Restoring Decision-Making

This part focuses on restoring decision-making in environments where assumptions are incomplete and uncertainty cannot be eliminated.

In actual development and maintenance contexts,
assumptions needed for decisions are almost never stably in place.

Specifications are fragmentary,
stakeholder understanding fluctuates,
and temporal and organizational constraints also act simultaneously.
Nevertheless, decisions must continue to be taken on.

This chapter addresses
how to restore and sustain decision-making capability on the assumption that uncertainty remains.
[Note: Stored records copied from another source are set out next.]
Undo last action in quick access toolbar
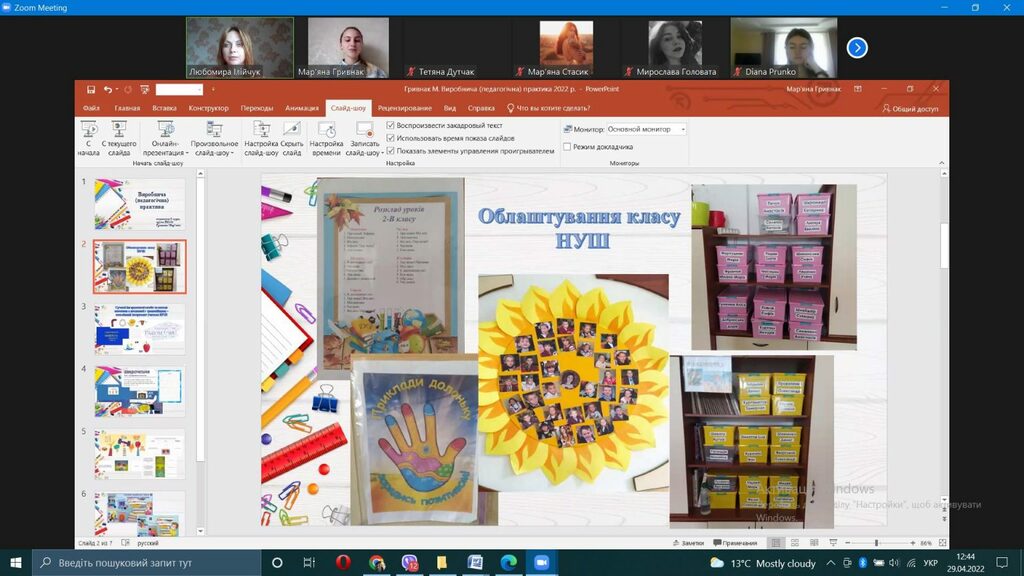Image resolution: width=1024 pixels, height=576 pixels. pos(108,89)
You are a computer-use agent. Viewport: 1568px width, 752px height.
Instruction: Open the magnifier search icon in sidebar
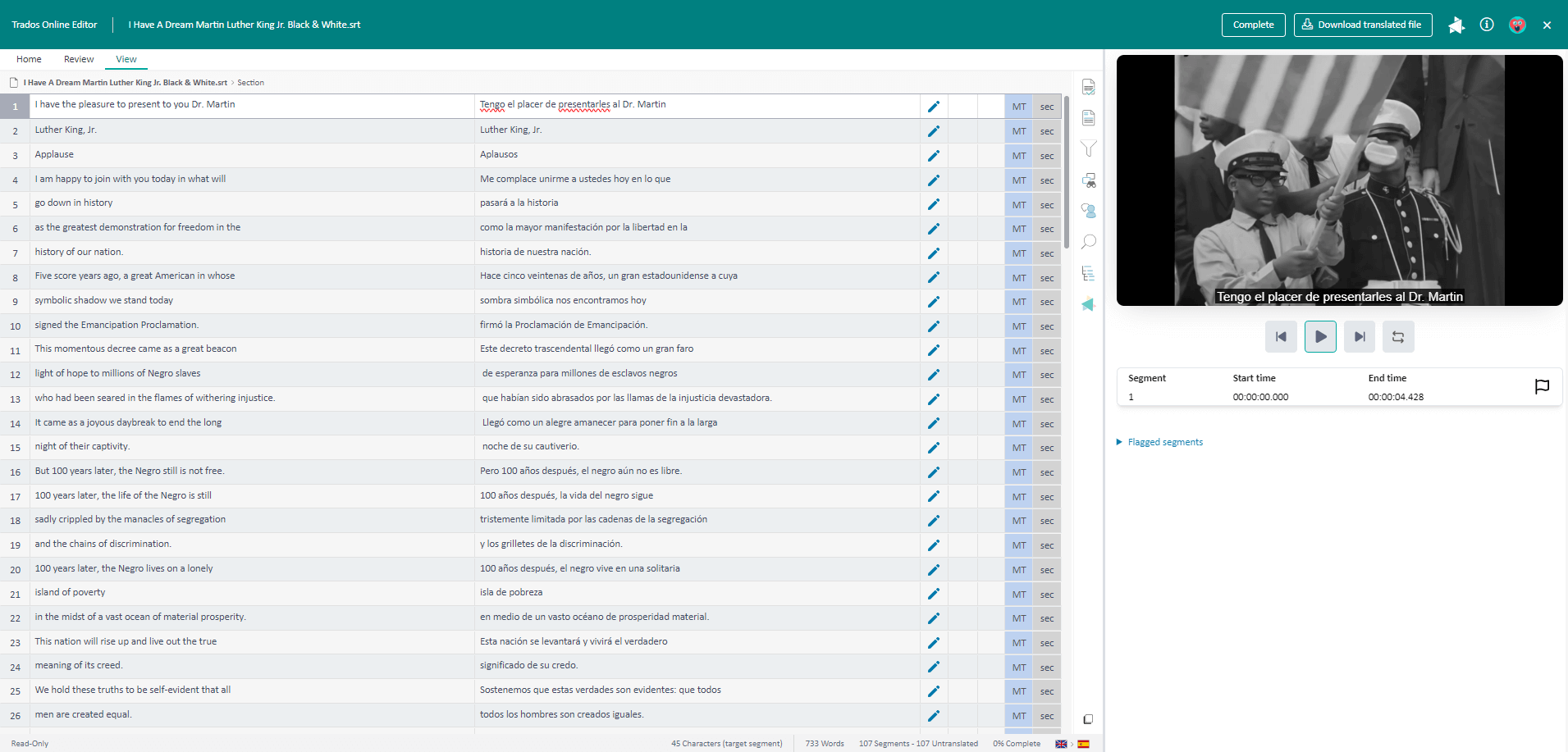[x=1088, y=242]
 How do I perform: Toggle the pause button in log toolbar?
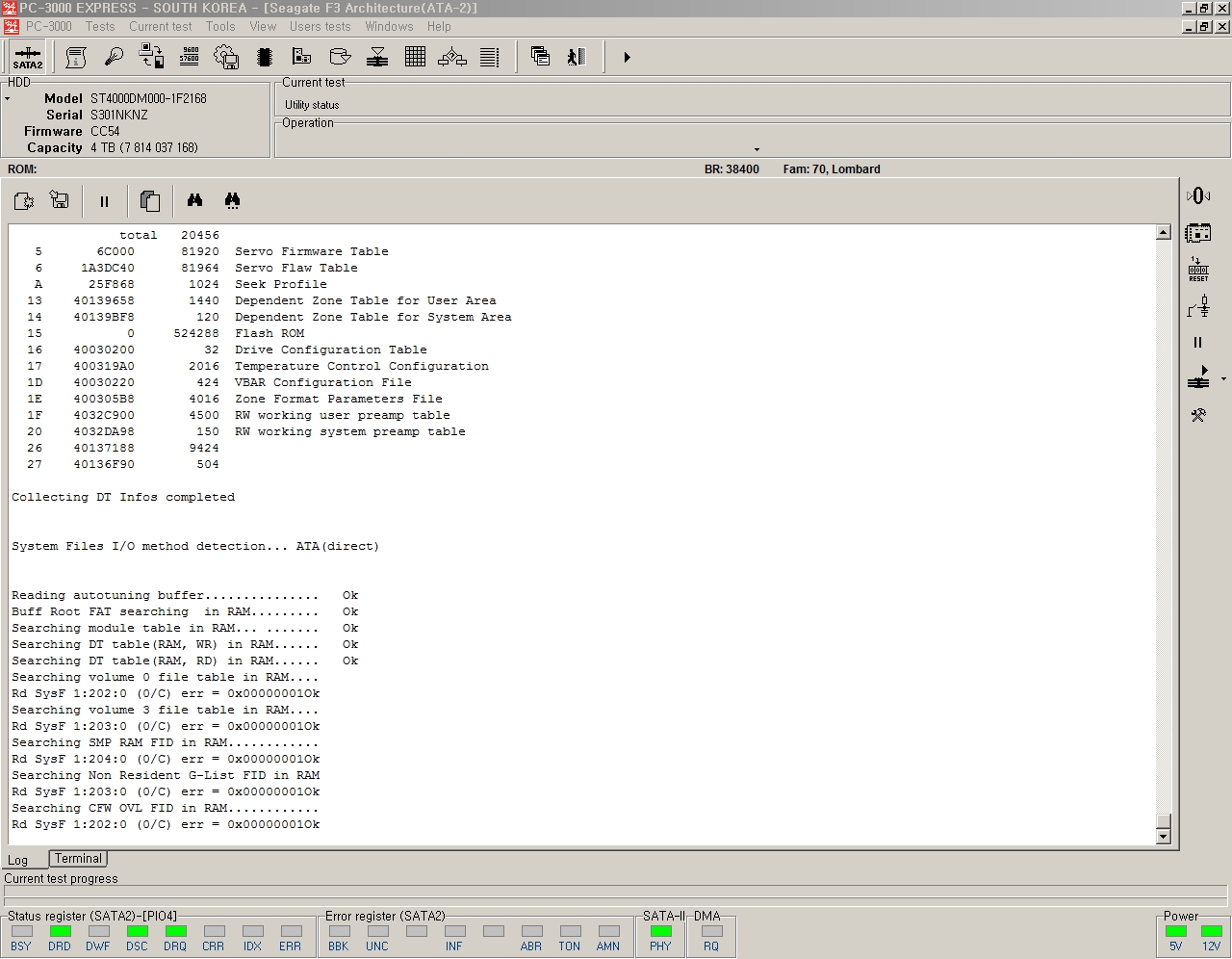coord(104,201)
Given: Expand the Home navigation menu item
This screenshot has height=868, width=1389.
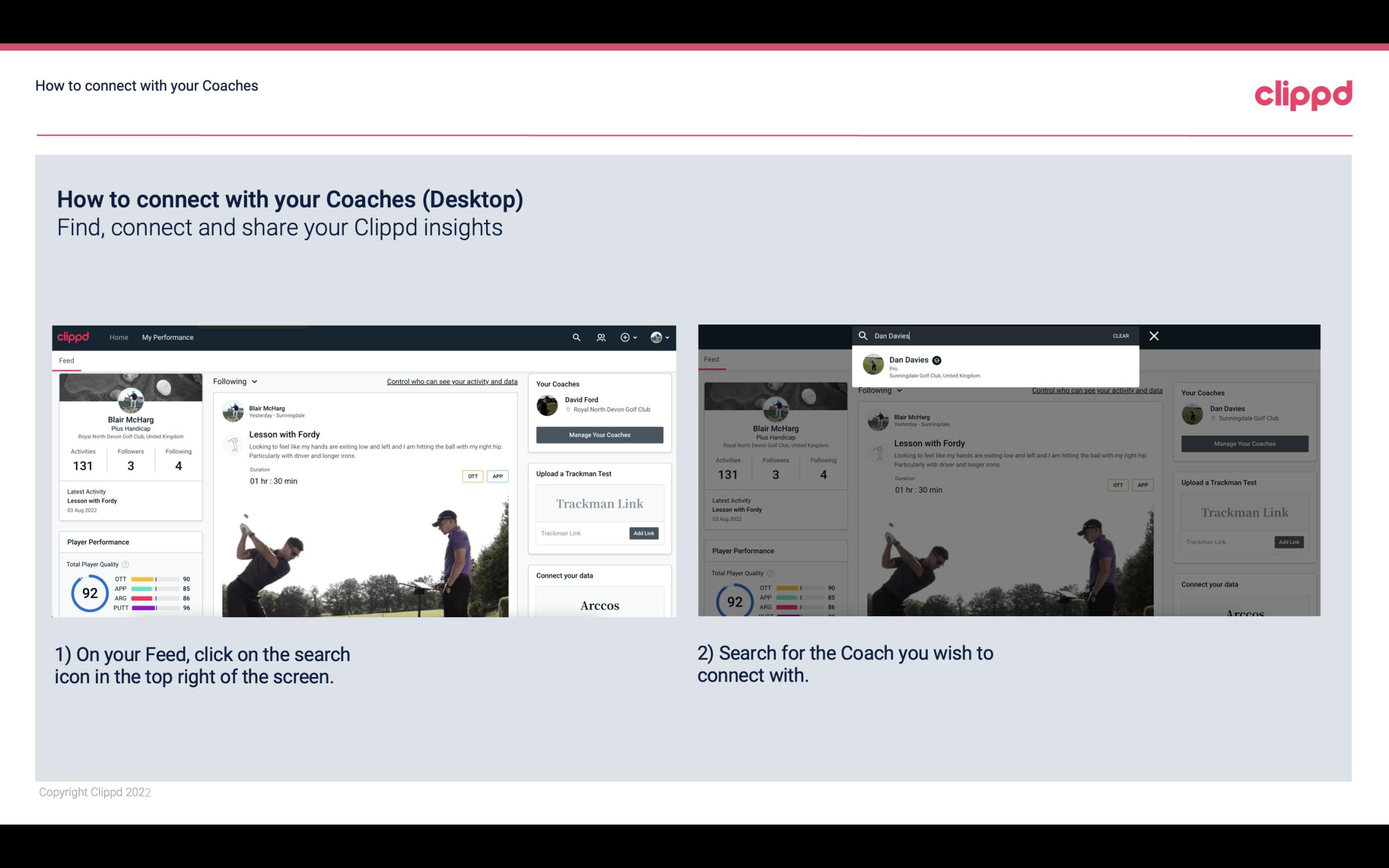Looking at the screenshot, I should point(120,337).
Complete understanding or comprehensive consensus is not the goal.
By establishing minimal fixed points,
we organize a framework for advancing situations.

Position of This Chapter

Restoring Decision-Making Under Uncertainty is
a counterpart chapter to Failure Patterns.

While Failure Patterns
describe "what breaks how,"
this chapter addresses how to take on decisions in situations that are broken or on the verge of breaking.

What is indicated here
is not a comprehensive coverage of general requirements engineering or project management.
It targets minimal configurations
for not falling into inability to decide under incomplete situations.

Themes Addressed

The content addressed in this chapter
is not a guide for applying specific design methodologies or processes.

Each topic in Failure Patterns or Why It Breaks is not a classification for identifying causes or deriving correct answers, but is used as a perspective for taking on decisions.

The following are arranged in the order: concept → application → strategy → extension,
but they need not necessarily be read in order.

This assumes using Failure Pattern not as causes, but as reference points for decisions.